Whats the probability a subset of an $\mathbb F_2$ vector space is a spanning set?
Solution 1:
A random subset of $V$ is owerwhelmingly likely to span $V$.
Let's look at how hard it is for a random subset not to span $V$. In order not to span $V$, there must be an $(n-1)$-dimensional subspace that contains the entire subset.

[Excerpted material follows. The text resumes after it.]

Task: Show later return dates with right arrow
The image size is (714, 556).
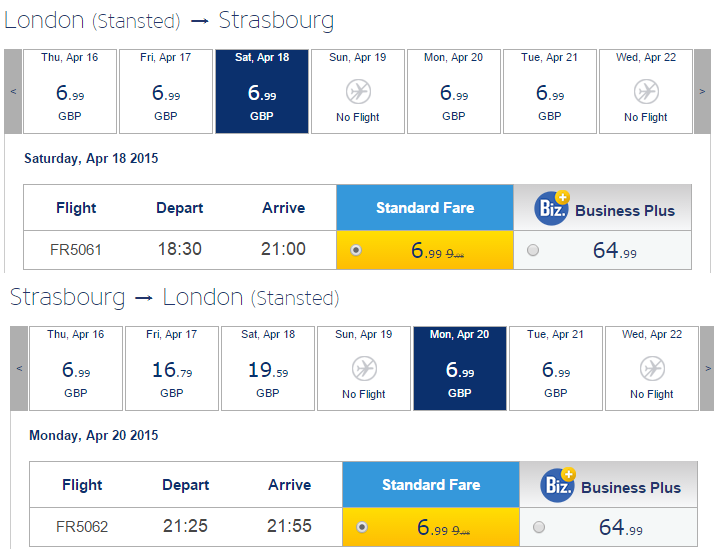Action: pyautogui.click(x=708, y=368)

There are exactly $2^n-1$ such subspaces, since they are in bijective correspondence with the nontrivial linear maps $V\to\mathbb F_2$ (each subspace is the kernel of exactly one map).
For each fixed $(n-1)$ dimensional subspace, the probability for a random subset to stay within that subspace is $2^{-2^{n-1}}$, since the $2^{n-1}$ vectors outside the subspace must all randomly decide not to be in the subset.
So the probability for a random set not to span is at most $(2^n-1)2^{-2^{n-1}} < 2^{-(2^{n-1}-n)}$ (and this is slightly too high, because there are a few non-spanning subsets that have more than one proper subspace they fit into and so are counted twice here). Everything else spans.
Even for $n$ as small as $5$ the probability for a random subset to span $V$ is above 99.9%, and the number of 9's increases exponentially with larger $n$s.
Solution 2:
It's worth mentioning that there is an explicit formula for the probability that $N$ random vectors drawn from $\mathbb{F}_q^n$ span. (Note: I am doing sampling with replacement. If you want to require the $N$ vectors to be distinct, you can do this using inclusion-exclusion, but the result will be much messier.) Of course, the answer is $0$ if $N<n$, so assume $N \geq n$.
Write down an $n \times N$ matrix whose columns are the vectors in question. Note that the following are equivalent:
- The columns span $\mathbb{F}_q^n$.
- The matrix has rank $n$.
- The rows are linearly independent.
Thinking in terms of rows, we have the new question: If we draw $n$ vectors at random from $\mathbb{F}_q^N$, what is the probability that they are linearly independent?
The probability that the first vector is nonzero is $1-q^{-N}$. Given that, the probability that the second vector is not in the span of the first is $1-q^{-N+1}$. Given that, the probability that the third vector is not in the span of the first two is $1-q^{-N+2}$. Continuing in this manner, the probability that $n$ vectors in $\mathbb{F}_q^n$ are independent is $$(1-q^{-N}) (1-q^{-N+1}) \cdots (1-q^{-N+n-1}).$$ And, by the above argument, this is also the probability that $N$ random vectors will span $\mathbb{F}_q^n$.
In particular, as Henning says, once $N-n$ is of any significant size, this is extremely close to $1$.